Excitons are electrically neutral excited states of a material consisting of a bound state of an electron and a hole.  Prof. Jay Kikkawa explores previously unseen "dark exciton" states in carbon nanotubes and shows their dependence on geometry of the nanotube.

 

Dipole magnets at the Large Hadron Collider

Protons at the LHC are accelerated to 7 TeV (the equivalent energy to an electron subjected to the potential of more than 4.5 trillion batteries laid end-to-end).  To circulate such powerful beams of particles, the LHC employs superconducting dipole magnets like those shown to provide a magnetic field almost 100,000 times stronger than the earth's magnetic field.

 

Dark Energy Studies

Professor Masao Sako uses Type Ia supernovae to study the expansion history of the universe.  The graphs show (left and middle) Hubble diagrams from a simulated 5-year Type Ia sample from the Dark Energy Survey.  The right graph shows the 95% confidence limits on dark energy parameters.

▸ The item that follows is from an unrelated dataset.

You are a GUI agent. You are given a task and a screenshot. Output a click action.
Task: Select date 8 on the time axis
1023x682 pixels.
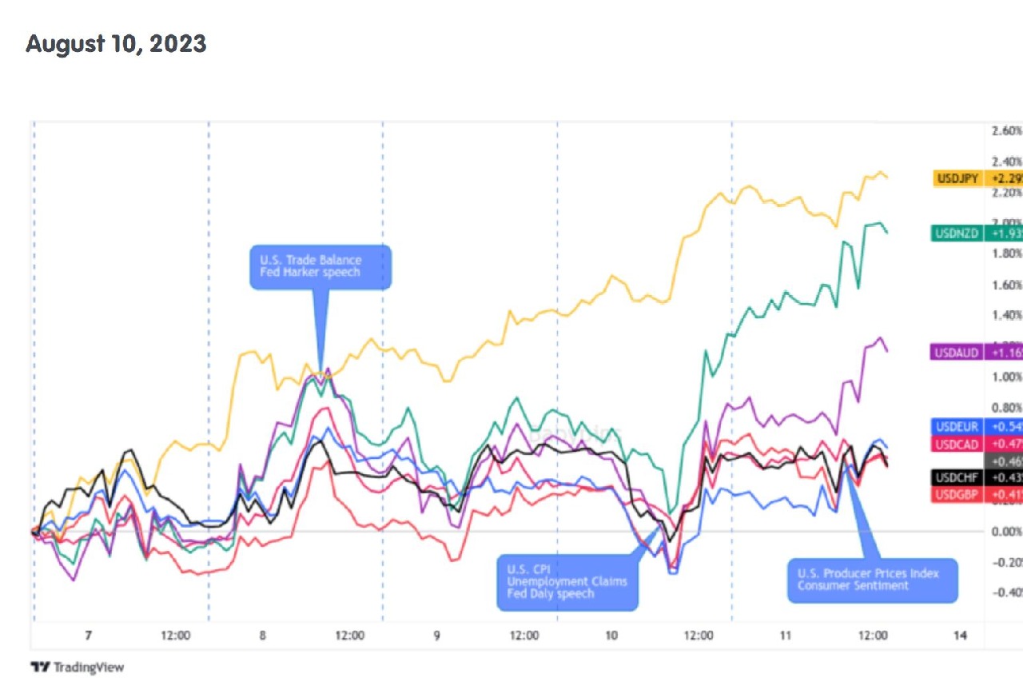click(x=263, y=636)
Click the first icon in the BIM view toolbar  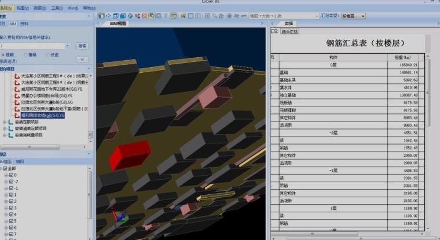pyautogui.click(x=101, y=16)
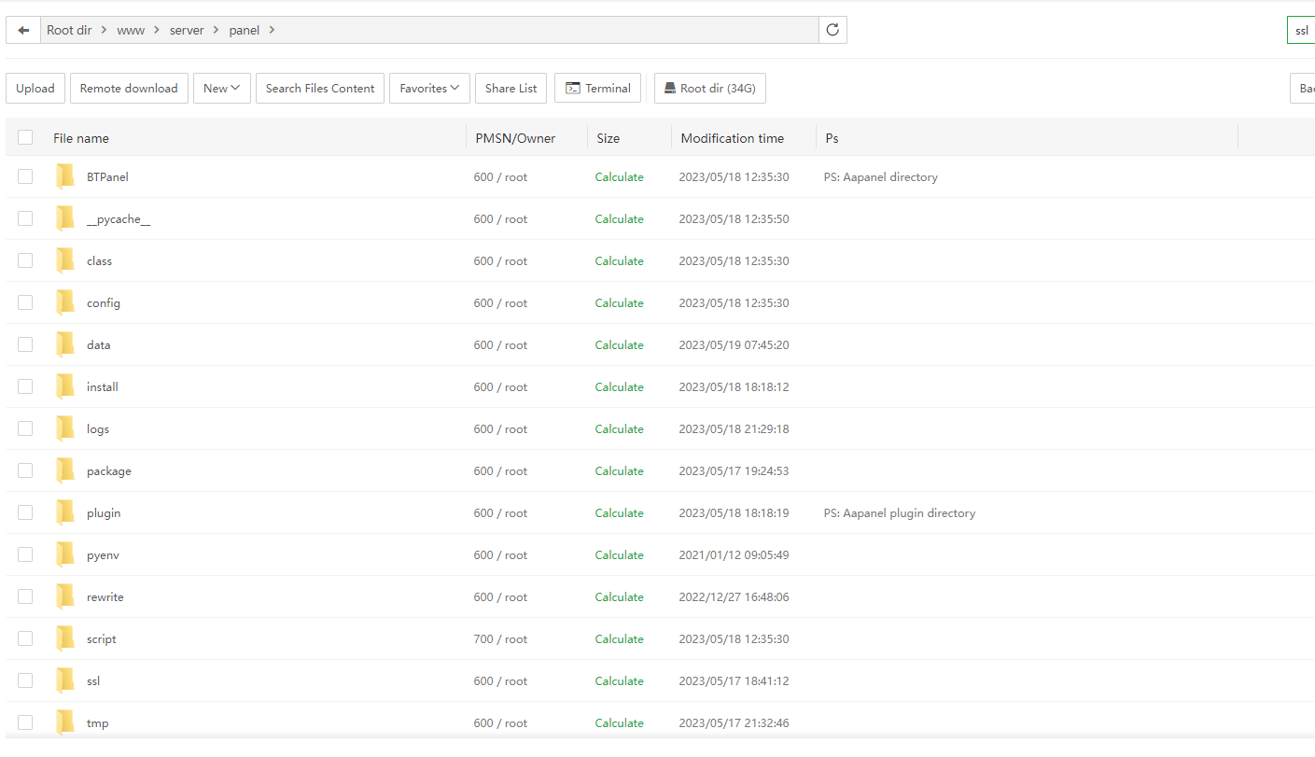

Atacama Cosmology Telescope - in the north of Chile

The Atacama Cosmology Telescope (ACT) is a 6-meter telescope located in the Atacama Desert of Chile on Cerro Toco.  It's goals are to study how the universe began and evolved to its current state and to discover its major constituents.  By observing the cosmic microwave background with great precision, the ACT experiment should get unprecedented measurments of cosmological parameters.

Bio-optics and bio-optical materials

Prof. Alison Sweeney and her colleagues believe that the reflective structures in giant clams help them grow algae. The clams use sub-wavelength structures formed from a protein called reflectin to optimize the photosynthesis of the algae living in the clam tissues.